═════ EXERCISE MATERIALS ═════

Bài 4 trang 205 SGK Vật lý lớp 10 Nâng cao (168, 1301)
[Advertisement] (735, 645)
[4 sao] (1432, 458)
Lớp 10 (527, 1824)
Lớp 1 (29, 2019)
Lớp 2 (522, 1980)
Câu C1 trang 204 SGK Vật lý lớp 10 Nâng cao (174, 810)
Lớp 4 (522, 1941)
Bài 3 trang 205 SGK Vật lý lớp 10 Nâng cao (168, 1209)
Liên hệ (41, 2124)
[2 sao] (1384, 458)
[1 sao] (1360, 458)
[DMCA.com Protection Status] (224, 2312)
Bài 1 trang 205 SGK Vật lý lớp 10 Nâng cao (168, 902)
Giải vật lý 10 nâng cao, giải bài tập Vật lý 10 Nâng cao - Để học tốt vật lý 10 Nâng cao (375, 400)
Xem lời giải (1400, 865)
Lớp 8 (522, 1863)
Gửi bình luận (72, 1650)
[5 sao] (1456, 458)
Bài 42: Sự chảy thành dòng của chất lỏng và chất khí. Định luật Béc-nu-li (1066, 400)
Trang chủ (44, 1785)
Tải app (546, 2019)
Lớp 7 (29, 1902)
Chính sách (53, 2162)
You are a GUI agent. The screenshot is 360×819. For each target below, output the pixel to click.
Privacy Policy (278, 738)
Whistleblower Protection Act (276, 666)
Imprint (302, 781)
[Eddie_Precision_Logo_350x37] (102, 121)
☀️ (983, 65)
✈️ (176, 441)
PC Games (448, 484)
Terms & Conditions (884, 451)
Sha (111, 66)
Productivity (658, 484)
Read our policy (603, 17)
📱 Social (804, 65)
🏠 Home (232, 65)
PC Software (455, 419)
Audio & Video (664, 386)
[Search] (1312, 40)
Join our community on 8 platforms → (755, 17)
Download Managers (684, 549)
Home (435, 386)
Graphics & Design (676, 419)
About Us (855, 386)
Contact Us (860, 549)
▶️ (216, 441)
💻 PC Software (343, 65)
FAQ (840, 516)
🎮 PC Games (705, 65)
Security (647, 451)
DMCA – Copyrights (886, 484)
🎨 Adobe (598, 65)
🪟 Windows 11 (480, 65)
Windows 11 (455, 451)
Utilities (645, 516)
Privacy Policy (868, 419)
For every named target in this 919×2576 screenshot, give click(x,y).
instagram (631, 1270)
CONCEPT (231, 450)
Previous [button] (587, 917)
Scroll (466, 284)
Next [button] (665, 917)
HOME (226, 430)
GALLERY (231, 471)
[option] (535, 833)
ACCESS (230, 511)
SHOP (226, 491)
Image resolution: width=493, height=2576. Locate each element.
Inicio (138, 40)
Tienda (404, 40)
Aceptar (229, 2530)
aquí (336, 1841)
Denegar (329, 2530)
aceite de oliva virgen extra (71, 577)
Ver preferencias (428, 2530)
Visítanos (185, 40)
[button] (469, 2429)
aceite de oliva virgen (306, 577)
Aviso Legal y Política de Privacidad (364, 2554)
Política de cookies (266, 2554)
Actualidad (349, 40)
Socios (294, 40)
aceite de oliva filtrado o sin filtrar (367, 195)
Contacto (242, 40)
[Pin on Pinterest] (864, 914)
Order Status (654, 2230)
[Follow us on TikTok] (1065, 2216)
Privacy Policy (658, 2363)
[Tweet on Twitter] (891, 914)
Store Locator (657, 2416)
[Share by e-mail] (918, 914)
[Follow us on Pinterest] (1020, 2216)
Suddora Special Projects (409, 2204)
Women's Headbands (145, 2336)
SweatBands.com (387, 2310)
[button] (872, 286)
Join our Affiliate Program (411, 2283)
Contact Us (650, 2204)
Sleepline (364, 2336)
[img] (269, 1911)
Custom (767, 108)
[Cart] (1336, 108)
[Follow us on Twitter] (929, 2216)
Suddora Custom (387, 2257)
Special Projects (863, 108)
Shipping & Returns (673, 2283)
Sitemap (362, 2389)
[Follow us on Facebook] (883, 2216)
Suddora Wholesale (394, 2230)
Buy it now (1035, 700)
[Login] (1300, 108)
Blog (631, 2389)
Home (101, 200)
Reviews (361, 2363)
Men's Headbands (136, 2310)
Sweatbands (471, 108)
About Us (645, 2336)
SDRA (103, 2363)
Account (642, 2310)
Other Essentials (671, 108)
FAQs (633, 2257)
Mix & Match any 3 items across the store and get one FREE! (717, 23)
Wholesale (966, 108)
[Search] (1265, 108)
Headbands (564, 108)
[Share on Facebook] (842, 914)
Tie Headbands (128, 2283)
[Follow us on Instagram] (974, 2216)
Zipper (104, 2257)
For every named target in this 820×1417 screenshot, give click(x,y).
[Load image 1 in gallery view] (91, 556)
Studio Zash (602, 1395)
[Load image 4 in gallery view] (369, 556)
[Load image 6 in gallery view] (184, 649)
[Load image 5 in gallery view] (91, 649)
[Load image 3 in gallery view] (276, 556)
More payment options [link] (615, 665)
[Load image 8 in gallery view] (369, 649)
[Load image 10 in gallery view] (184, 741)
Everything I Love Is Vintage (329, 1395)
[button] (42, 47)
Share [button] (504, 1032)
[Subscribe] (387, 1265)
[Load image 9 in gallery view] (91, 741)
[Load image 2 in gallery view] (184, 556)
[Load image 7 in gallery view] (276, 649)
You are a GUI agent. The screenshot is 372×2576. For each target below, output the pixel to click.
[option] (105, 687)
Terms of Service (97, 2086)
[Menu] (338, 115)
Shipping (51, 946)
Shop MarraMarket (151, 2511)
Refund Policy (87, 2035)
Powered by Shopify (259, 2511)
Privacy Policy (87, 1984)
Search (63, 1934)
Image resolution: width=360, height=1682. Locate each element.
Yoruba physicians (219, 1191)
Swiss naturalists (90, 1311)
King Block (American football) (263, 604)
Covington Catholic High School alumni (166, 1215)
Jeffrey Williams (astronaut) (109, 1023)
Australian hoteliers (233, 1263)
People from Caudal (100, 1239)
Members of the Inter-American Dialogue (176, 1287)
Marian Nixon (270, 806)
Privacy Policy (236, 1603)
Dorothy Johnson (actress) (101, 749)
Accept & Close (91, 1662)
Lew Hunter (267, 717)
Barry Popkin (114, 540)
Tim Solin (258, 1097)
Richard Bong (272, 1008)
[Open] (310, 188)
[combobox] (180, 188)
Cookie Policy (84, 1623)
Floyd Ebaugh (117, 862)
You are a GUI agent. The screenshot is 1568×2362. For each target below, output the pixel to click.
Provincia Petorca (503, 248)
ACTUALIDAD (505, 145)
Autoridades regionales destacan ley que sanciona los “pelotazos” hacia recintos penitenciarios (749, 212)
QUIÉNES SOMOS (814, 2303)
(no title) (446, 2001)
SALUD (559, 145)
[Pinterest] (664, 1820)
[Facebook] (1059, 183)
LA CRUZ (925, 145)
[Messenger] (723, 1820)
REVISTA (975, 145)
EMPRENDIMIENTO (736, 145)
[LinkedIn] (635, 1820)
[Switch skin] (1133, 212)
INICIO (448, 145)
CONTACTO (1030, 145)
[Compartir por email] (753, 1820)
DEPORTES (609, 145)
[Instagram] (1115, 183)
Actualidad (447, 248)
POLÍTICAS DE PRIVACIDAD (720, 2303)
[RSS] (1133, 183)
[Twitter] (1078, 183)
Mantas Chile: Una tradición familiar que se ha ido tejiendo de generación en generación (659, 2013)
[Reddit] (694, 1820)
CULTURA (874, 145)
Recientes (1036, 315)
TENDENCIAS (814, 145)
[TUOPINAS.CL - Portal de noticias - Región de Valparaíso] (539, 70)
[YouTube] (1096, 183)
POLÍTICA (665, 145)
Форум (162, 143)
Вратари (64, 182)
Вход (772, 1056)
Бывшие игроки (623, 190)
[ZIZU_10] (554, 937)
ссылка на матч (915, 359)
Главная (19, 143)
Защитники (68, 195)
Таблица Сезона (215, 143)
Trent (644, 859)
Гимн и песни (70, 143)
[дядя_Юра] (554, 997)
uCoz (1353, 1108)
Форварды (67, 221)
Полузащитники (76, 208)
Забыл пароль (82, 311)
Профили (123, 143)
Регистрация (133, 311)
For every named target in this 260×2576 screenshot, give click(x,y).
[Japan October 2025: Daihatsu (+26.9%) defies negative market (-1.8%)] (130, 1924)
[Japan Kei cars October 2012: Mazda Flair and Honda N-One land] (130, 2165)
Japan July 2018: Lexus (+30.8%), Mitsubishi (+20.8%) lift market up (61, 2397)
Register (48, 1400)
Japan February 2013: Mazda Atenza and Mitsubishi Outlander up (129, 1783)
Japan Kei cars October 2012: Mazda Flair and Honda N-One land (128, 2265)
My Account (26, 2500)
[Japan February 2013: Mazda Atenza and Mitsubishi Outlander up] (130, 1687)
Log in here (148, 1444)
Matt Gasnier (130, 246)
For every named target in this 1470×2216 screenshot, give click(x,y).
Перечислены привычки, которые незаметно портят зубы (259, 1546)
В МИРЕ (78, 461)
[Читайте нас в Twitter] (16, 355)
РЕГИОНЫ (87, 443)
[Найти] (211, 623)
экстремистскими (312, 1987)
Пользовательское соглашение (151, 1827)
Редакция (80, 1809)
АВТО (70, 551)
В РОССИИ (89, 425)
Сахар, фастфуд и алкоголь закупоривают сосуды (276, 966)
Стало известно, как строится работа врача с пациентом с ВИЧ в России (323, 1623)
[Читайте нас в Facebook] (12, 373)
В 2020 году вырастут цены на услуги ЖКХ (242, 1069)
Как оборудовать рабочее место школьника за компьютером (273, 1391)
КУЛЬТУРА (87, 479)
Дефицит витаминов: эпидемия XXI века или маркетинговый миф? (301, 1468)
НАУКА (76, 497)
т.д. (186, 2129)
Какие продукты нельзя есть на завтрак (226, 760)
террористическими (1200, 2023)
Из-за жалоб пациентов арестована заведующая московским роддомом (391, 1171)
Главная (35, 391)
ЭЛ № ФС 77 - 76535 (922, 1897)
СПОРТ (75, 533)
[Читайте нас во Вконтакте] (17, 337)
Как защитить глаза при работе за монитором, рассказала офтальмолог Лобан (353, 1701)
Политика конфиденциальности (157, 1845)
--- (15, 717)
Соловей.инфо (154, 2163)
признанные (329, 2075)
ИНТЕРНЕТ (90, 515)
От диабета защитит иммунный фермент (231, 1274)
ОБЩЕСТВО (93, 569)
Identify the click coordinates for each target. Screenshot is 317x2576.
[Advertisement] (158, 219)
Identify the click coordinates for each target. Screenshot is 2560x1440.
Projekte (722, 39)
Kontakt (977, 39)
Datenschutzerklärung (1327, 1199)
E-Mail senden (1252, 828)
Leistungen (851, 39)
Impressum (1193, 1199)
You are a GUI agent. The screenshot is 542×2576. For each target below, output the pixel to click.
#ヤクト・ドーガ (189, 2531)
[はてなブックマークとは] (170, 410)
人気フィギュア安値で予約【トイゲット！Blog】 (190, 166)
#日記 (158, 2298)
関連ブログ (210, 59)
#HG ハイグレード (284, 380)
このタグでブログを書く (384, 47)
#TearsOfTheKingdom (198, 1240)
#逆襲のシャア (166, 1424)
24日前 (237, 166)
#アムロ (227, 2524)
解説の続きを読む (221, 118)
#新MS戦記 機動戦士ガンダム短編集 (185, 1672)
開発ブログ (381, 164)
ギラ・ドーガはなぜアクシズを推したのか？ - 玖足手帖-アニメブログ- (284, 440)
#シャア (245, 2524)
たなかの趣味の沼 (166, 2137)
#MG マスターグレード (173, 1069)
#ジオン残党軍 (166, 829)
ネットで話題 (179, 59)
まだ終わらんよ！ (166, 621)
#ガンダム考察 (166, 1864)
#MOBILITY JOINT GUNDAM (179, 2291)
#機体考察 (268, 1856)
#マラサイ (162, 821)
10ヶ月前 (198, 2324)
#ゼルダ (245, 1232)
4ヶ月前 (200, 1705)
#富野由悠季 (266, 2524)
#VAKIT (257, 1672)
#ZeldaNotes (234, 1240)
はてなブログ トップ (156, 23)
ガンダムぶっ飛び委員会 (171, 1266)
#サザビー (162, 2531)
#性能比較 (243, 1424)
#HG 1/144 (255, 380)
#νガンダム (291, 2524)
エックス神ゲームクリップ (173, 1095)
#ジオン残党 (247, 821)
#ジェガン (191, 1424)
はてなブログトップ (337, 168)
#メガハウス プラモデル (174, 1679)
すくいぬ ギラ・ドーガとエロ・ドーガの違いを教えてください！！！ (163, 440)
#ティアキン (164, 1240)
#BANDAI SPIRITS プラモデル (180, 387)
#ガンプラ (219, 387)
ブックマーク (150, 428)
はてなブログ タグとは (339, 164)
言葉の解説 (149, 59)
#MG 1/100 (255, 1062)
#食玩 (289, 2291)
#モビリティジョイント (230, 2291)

═════

Your output must be the lines of the material above, from the first through the line that contains "[button] (469, 2429)", copied exactly. Include both endpoints and nothing else.

* RESULT BELOW *
Bài 4 trang 205 SGK Vật lý lớp 10 Nâng cao (168, 1301)
[Advertisement] (735, 645)
[4 sao] (1432, 458)
Lớp 10 (527, 1824)
Lớp 1 (29, 2019)
Lớp 2 (522, 1980)
Câu C1 trang 204 SGK Vật lý lớp 10 Nâng cao (174, 810)
Lớp 4 (522, 1941)
Bài 3 trang 205 SGK Vật lý lớp 10 Nâng cao (168, 1209)
Liên hệ (41, 2124)
[2 sao] (1384, 458)
[1 sao] (1360, 458)
[DMCA.com Protection Status] (224, 2312)
Bài 1 trang 205 SGK Vật lý lớp 10 Nâng cao (168, 902)
Giải vật lý 10 nâng cao, giải bài tập Vật lý 10 Nâng cao - Để học tốt vật lý 10 Nâng cao (375, 400)
Xem lời giải (1400, 865)
Lớp 8 (522, 1863)
Gửi bình luận (72, 1650)
[5 sao] (1456, 458)
Bài 42: Sự chảy thành dòng của chất lỏng và chất khí. Định luật Béc-nu-li (1066, 400)
Trang chủ (44, 1785)
Tải app (546, 2019)
Lớp 7 (29, 1902)
Chính sách (53, 2162)
You are a GUI agent. The screenshot is 360×819. For each target below, output the pixel to click.
Privacy Policy (278, 738)
Whistleblower Protection Act (276, 666)
Imprint (302, 781)
[Eddie_Precision_Logo_350x37] (102, 121)
☀️ (983, 65)
✈️ (176, 441)
PC Games (448, 484)
Terms & Conditions (884, 451)
Sha (111, 66)
Productivity (658, 484)
Read our policy (603, 17)
📱 Social (804, 65)
🏠 Home (232, 65)
PC Software (455, 419)
Audio & Video (664, 386)
[Search] (1312, 40)
Join our community on 8 platforms → (755, 17)
Download Managers (684, 549)
Home (435, 386)
Graphics & Design (676, 419)
About Us (855, 386)
Contact Us (860, 549)
▶️ (216, 441)
💻 PC Software (343, 65)
FAQ (840, 516)
🎮 PC Games (705, 65)
Security (647, 451)
DMCA – Copyrights (886, 484)
🎨 Adobe (598, 65)
🪟 Windows 11 (480, 65)
Windows 11 (455, 451)
Utilities (645, 516)
Privacy Policy (868, 419)
For every named target in this 919×2576 screenshot, give click(x,y).
instagram (631, 1270)
CONCEPT (231, 450)
Previous [button] (587, 917)
Scroll (466, 284)
Next [button] (665, 917)
HOME (226, 430)
GALLERY (231, 471)
[option] (535, 833)
ACCESS (230, 511)
SHOP (226, 491)
Image resolution: width=493, height=2576. Locate each element.
Inicio (138, 40)
Tienda (404, 40)
Aceptar (229, 2530)
aquí (336, 1841)
Denegar (329, 2530)
aceite de oliva virgen extra (71, 577)
Ver preferencias (428, 2530)
Visítanos (185, 40)
[button] (469, 2429)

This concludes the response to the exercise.